[Data excerpts]
:::
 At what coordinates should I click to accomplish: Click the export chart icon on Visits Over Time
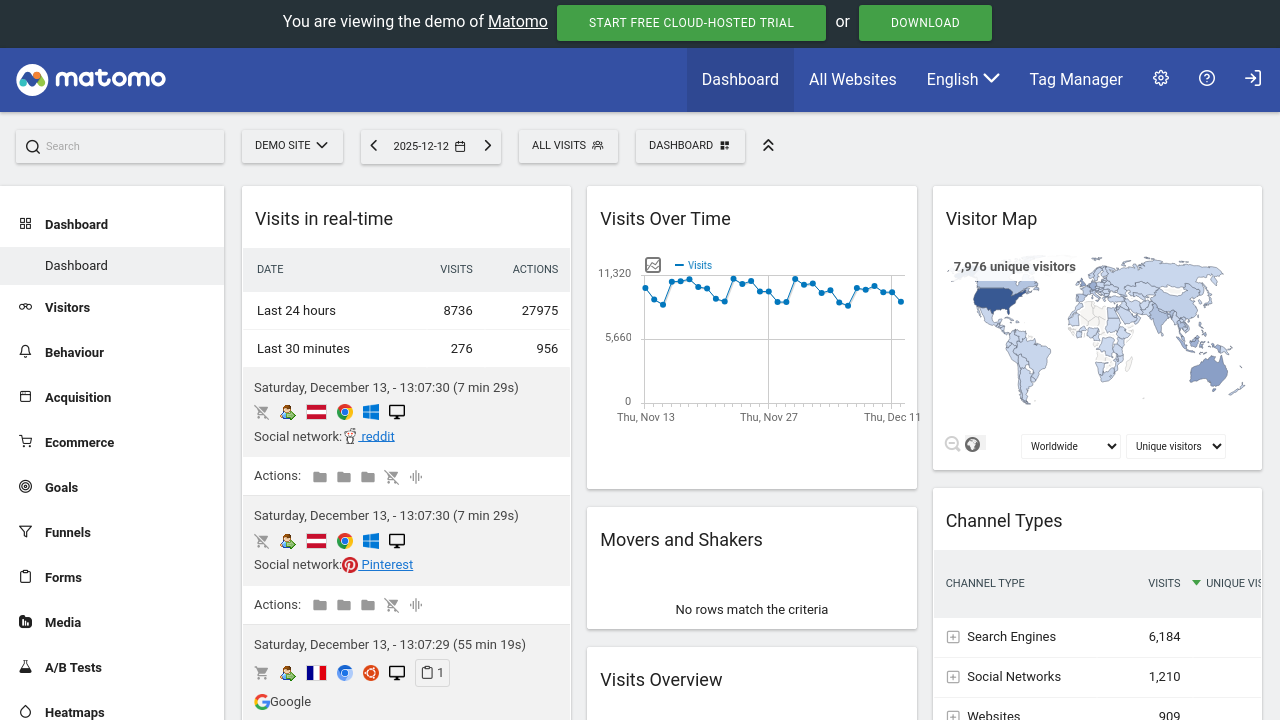coord(653,265)
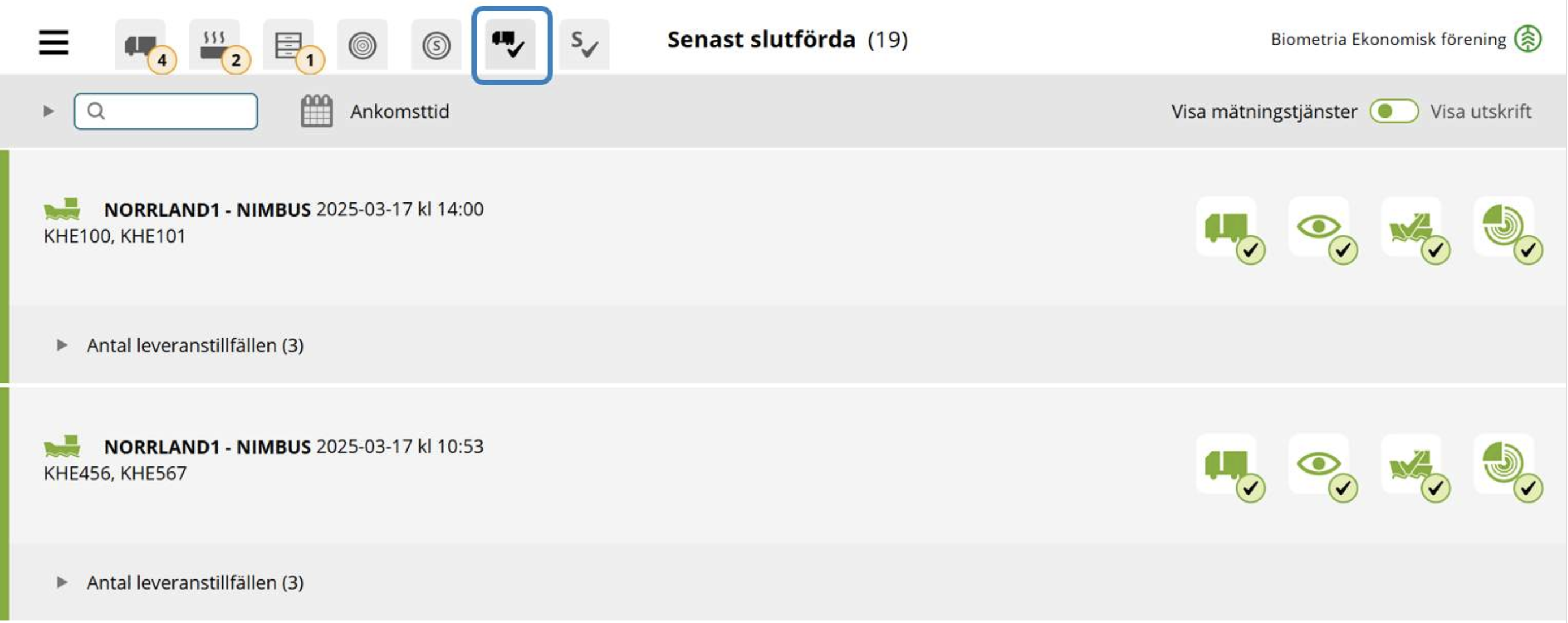Click log rings measurement icon for KHE456 delivery
This screenshot has height=623, width=1568.
tap(1507, 467)
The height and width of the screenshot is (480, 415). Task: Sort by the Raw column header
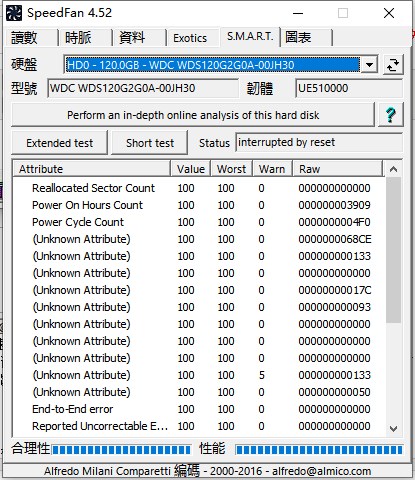coord(337,169)
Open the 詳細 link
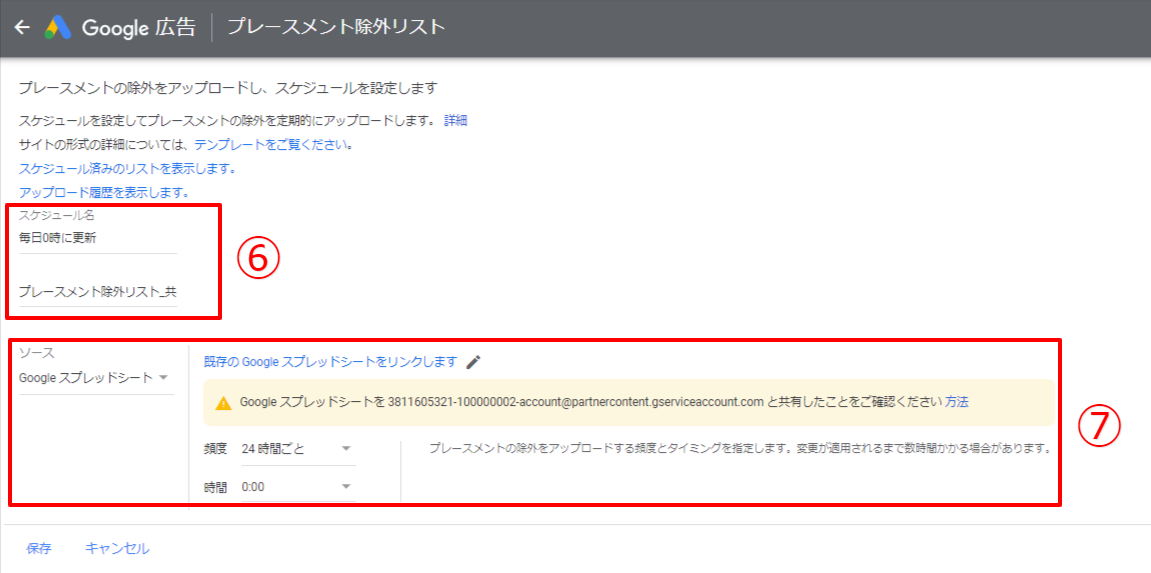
:::
* **YOUR INSTRUCTIONS**: Restate the records above in full, word for word. Keep pictures out.

* **WRITTEN SOLUTION**:
 At what coordinates should I click to accomplish: Click the export chart icon on Visits Over Time
coord(653,265)
Click log rings measurement icon for KHE456 delivery
This screenshot has height=623, width=1568.
tap(1507, 467)
The height and width of the screenshot is (480, 415). Task: Sort by the Raw column header
coord(337,169)
Open the 詳細 link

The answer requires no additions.